2. The scope of “electronic health data” under the EHDS
Another legal question that may fundamentally shape the implementation of the rules on the secondary use of electronic health data stems from the problem of how the EHDS draws the boundary of the scope of data that falls under the larger scope of “electronic health data” without qualifying as “personal electronic health data.” Following significant amendments in the course of the legislative procedure, the compromise text of the EHDS defined this category as “non-personal electronic health data” meaning “electronic health data other than personal electronic health data, encompassing both data that has been anonymised so that it no longer relates to an identified or identifiable natural person and data that has never related to a data subject”. One of the major problems with this definition is that it does not clarify what is its link with the health status of natural persons or other healthcare-related information. Furthermore, it generates uncertainty that the cases covered by the phrase “data that has never related to a data subject” relies on an assumption that there is some kind of clear threshold between non-personal data and non-personal electronic health data. However, this is not the case. For example, connected products in healthcare or care sectors (e.g. connected medical devices, wellness applications, sensors in ambient assisted living systems, or certain product components of hospital information systems or healthcare platforms) and related services (e.g. algorithms/software or AI systems enabling the functioning of a connected product) may generate or obtain vast amount of data (e.g. data relating to hardware status, battery levels, malfunctions, data transmissions, version control, security functions or the location of the product) where there is arguably no clear “demonstrable relationship” between the data and the capacity to determine the health aspect of a natural person. The legal requirement under the EHDS for health data holders to make available all such data for secondary use purposes may pose security risks for all parties concerned (including data subjects, health data holders, rights holders, manufacturers and other economic operators) and increase compliance, data storage and associated environmental costs. It is also unclear how the requirement to make available some of these datasets under the EHDS would interact with corresponding (and arguably conflicting) requirements under the Data Act.

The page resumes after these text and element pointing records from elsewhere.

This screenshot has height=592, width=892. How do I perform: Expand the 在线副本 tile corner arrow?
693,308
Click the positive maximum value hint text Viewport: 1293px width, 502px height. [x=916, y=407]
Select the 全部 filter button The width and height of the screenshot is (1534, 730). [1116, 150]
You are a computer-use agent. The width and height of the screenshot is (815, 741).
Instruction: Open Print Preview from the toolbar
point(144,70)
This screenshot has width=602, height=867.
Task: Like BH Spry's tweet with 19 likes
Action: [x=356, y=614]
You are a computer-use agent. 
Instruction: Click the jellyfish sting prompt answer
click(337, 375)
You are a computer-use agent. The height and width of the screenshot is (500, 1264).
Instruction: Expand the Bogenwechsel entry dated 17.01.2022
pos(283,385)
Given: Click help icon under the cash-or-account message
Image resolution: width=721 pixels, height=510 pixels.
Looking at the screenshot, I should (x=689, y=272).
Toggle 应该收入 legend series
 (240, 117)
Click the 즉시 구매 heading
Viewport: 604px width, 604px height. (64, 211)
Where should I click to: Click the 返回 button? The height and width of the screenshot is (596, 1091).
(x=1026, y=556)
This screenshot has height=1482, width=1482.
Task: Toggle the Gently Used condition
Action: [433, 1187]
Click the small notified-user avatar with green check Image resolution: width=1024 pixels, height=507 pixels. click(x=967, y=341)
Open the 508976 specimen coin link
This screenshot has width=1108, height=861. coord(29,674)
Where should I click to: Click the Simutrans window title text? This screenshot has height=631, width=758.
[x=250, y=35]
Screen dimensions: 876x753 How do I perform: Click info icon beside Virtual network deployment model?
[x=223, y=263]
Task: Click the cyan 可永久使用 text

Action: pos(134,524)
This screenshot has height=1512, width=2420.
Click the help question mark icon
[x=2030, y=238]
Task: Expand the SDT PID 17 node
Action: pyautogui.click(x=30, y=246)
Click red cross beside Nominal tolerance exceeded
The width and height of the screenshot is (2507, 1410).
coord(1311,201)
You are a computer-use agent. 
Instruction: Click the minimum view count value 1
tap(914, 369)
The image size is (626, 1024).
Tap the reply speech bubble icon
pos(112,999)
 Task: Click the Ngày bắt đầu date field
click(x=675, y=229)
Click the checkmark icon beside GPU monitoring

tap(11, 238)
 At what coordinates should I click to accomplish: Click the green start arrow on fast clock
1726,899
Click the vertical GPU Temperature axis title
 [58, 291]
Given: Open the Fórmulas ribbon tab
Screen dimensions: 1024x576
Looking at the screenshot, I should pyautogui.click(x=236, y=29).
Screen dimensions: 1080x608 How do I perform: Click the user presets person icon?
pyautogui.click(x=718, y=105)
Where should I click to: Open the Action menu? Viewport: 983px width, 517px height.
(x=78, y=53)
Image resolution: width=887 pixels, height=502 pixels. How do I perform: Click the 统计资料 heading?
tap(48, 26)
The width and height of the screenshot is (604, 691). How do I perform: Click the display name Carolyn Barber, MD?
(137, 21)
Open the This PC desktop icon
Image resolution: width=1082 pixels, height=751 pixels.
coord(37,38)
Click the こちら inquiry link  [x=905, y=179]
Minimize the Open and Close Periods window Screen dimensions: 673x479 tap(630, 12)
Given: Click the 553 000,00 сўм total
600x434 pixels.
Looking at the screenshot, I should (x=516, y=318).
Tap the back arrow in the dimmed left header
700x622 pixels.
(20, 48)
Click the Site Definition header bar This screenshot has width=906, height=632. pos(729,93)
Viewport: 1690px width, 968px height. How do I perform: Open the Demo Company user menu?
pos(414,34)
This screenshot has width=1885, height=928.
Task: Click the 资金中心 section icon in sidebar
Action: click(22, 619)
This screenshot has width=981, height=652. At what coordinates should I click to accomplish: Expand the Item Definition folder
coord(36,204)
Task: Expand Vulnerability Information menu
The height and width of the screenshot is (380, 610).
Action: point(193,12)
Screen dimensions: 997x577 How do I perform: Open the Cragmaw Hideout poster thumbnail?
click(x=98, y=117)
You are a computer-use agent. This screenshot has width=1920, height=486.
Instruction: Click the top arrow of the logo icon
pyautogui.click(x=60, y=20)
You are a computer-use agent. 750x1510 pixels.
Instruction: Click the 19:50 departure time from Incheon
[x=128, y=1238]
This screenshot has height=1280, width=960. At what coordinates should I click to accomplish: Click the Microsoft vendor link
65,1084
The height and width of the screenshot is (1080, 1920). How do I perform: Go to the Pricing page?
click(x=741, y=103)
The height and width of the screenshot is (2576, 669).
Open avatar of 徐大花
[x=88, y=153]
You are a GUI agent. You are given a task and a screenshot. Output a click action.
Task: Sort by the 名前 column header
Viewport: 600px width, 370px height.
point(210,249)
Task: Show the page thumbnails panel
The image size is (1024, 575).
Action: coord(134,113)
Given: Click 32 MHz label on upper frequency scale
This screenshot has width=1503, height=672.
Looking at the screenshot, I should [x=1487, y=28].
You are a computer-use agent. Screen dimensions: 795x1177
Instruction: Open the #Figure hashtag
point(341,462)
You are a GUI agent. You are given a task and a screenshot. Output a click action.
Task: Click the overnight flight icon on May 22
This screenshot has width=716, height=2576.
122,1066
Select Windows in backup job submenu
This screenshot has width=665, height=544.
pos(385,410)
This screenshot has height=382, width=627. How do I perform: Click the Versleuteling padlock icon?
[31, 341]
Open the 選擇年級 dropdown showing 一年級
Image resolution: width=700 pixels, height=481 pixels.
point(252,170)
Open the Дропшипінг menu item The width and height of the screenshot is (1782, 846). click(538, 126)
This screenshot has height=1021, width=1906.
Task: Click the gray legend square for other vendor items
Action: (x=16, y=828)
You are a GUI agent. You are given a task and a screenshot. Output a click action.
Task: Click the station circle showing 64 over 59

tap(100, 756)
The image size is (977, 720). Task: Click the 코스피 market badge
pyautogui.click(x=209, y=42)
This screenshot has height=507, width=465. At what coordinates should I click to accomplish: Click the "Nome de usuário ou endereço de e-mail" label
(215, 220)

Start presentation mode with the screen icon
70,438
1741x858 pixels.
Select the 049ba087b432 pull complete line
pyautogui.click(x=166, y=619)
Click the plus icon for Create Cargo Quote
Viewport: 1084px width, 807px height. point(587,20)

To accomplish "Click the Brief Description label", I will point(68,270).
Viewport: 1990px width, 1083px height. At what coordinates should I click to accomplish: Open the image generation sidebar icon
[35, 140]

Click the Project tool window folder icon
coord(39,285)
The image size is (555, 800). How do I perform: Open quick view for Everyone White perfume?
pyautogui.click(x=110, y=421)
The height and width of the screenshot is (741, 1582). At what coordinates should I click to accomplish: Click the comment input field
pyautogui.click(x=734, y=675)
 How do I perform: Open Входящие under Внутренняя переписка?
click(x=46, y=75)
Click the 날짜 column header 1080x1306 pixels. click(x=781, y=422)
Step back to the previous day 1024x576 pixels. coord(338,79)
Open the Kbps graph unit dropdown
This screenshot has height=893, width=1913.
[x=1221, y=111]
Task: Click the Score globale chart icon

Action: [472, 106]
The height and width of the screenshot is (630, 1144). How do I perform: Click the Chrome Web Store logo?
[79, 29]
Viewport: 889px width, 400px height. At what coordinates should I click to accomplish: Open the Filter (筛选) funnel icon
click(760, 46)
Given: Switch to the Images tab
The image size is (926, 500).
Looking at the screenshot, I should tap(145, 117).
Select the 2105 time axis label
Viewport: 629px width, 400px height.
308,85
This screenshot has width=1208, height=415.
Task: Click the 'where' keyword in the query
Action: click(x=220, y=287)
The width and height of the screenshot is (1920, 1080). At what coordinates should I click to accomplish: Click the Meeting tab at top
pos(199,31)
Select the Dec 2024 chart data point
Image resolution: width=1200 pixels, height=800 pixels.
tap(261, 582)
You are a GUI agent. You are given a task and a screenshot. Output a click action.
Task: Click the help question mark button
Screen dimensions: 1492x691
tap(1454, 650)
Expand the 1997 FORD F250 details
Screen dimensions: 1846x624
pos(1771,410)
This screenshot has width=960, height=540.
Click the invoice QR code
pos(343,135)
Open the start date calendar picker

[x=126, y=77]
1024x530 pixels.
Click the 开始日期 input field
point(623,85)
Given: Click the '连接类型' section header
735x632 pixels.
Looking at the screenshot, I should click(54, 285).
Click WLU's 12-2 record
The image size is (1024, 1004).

With regard to the uncertainties and potential risks affecting the secondary use of electronic health data in the EHDS, it could be useful to highlight alternative ways in which the co-legislators could have regulated (or could still fine-tune) the definition of “electronic health data.” One solution would be to significantly narrow the scope of electronic health data made available under the EHDS for secondary use to cover only “personal electronic health data.” In essence, this would mean narrowing the definition of “electronic health data” to “personal electronic health data.” Another solution would be to make a minor edit to the current definition by clarifying that non-personal electronic health data should relate to the health status or genetic characteristics of unidentified or unidentifiable natural persons. Finally, a more structural revision of the definition of “electronic health data” (which was suggested by industrial actors during the legislative procedure) would cover the following data categories:Footnote 11
1. “personal electronic health data,” including “personal electronic health data in pseudonymised format”;
2. “anonymised electronic health data”; and
3. “anonymous statistical electronic health data”.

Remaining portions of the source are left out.